Ringkas berita di bawah tentang Kapolri dan penyidikan terhadap pimpinan KPK dalam dua kalimat.

__Bacaan__.
====================

TEMPO.CO, Jakarta - Kepala Kepolisian RI Jenderal Tito Karnavian mengatakan tidak mengetahui keputusan Direktorat Tindak Pidana Umum Badan Reserse Kriminal Polri memulai penyidikan terhadap dua pemimpin dan penyidik Komisi Pemberantasan Korupsi (KPK) dalam kasus pemalsuan dokumen serta penyalahgunaan wewenang. “Saya sebagai Kapolri tidak tahu adanya SPDP (surat pemberitahuan dimulainya penyidikan) tersebut,” ujar Tito melalui pesan pendek kepada Tempo, Rabu, 8 November 2017.
Dia mengatakan akan memanggil Kepala Bareskrim, Komisaris Jenderal Ari Dono, untuk meminta penjelasan ihwal kasus yang dilaporkan kuasa hukum Ketua Dewan Perwakilan Rakyat (DPR) Setya Novanto, Sandy Kurniawan, pada 9 Oktober lalu tersebut. Perihal status Ketua KPK Agus Rahardjo dan Wakil Ketua KPK Saut Situmorang, Tito Karnavian menyebutkan keduanya masih menjadi terlapor. “Di SPDP tersebut, Saut Situmorang dan Agus Rahardjo disebut sebagai terlapor, bukan tersangka,” kata dia.

====================

__Bahan Sumber__.
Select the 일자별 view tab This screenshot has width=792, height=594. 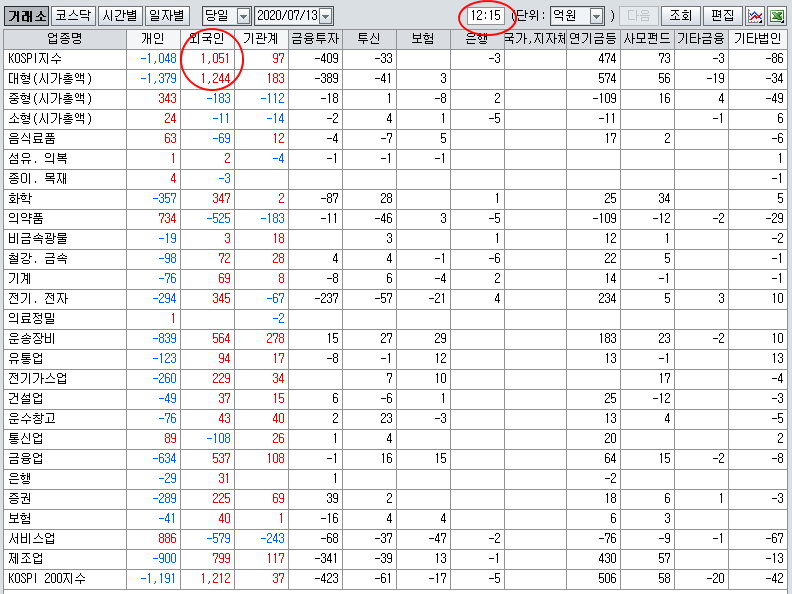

====================

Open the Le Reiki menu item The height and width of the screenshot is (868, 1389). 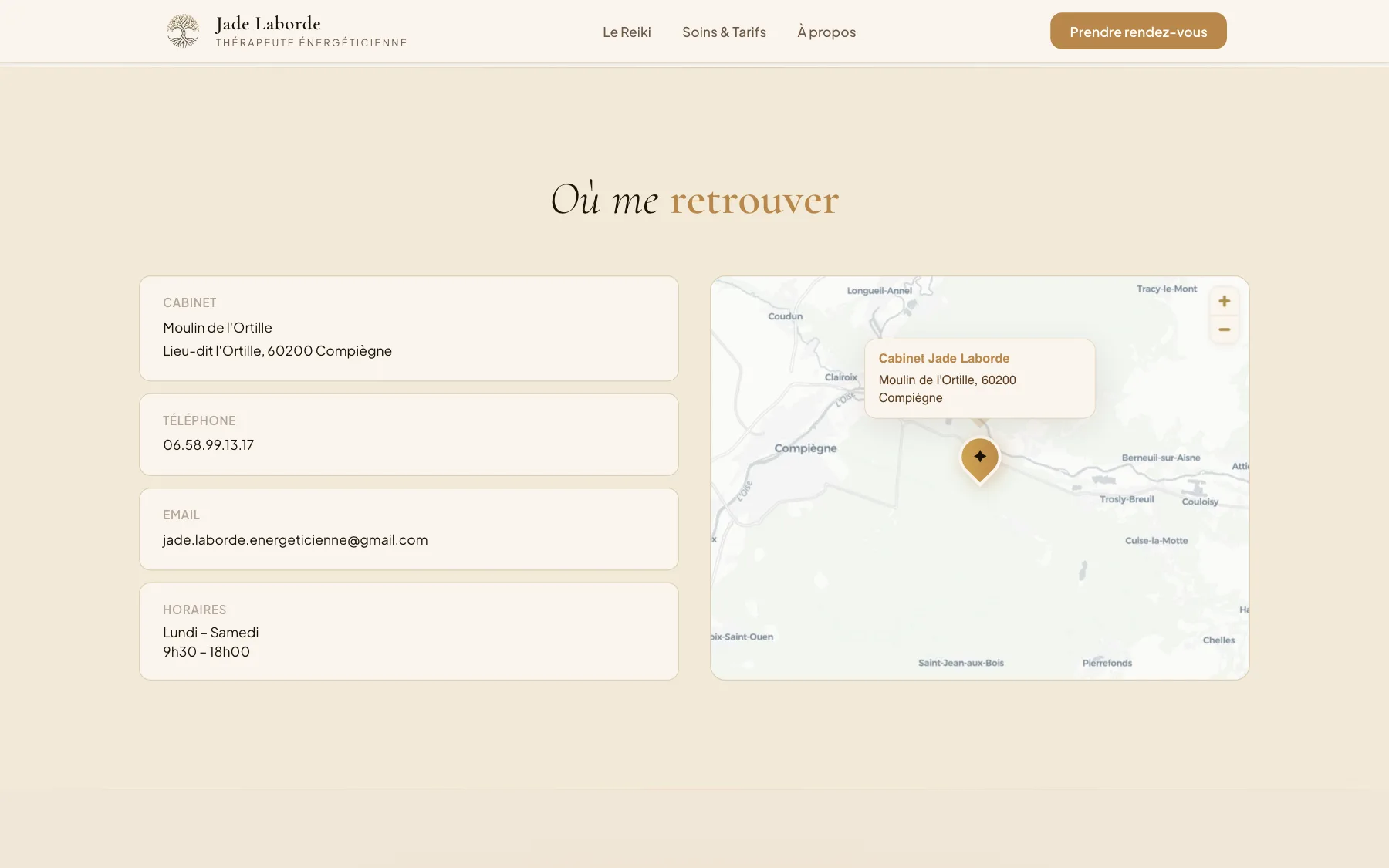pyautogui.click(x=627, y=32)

====================

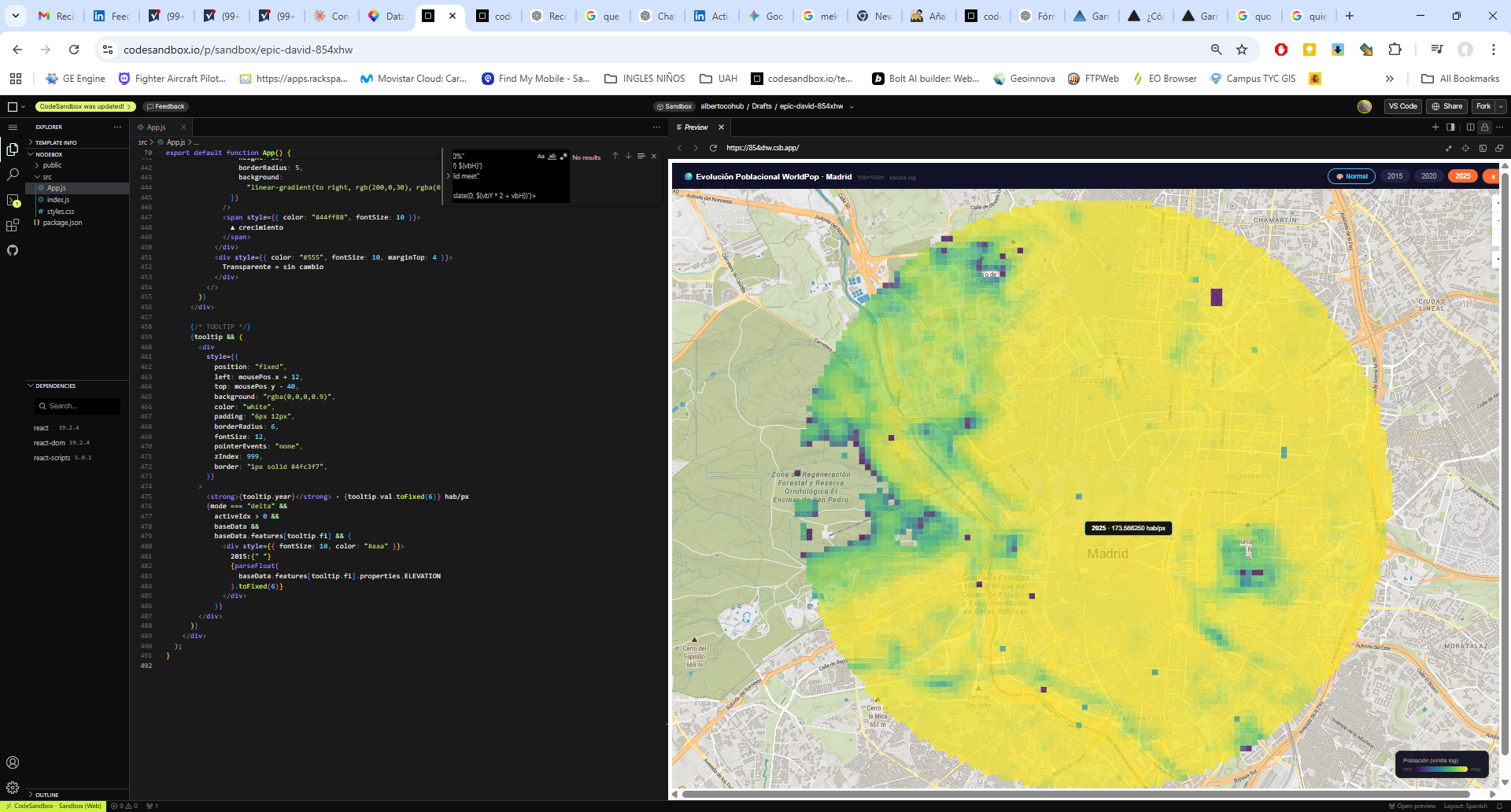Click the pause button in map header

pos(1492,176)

====================

__Jawaban Latihan__. Kapolri Jenderal Tito Karnavian mengaku tidak tahu soal SPDP dari Direktorat Tindak Pidana Umum Bareskrim Polri yang memulai penyidikan terhadap dua pemimpin dan penyidik KPK dalam kasus pemalsuan dokumen serta penyalahgunaan wewenang. Ia akan memanggil Kepala Bareskrim Komisaris Jenderal Ari Dono untuk meminta penjelasan soal kasus yang dilaporkan kuasa hukum Setya Novanto itu, dan menyebut Agus Rahardjo serta Saut Situmorang masih berstatus terlapor, bukan tersangka.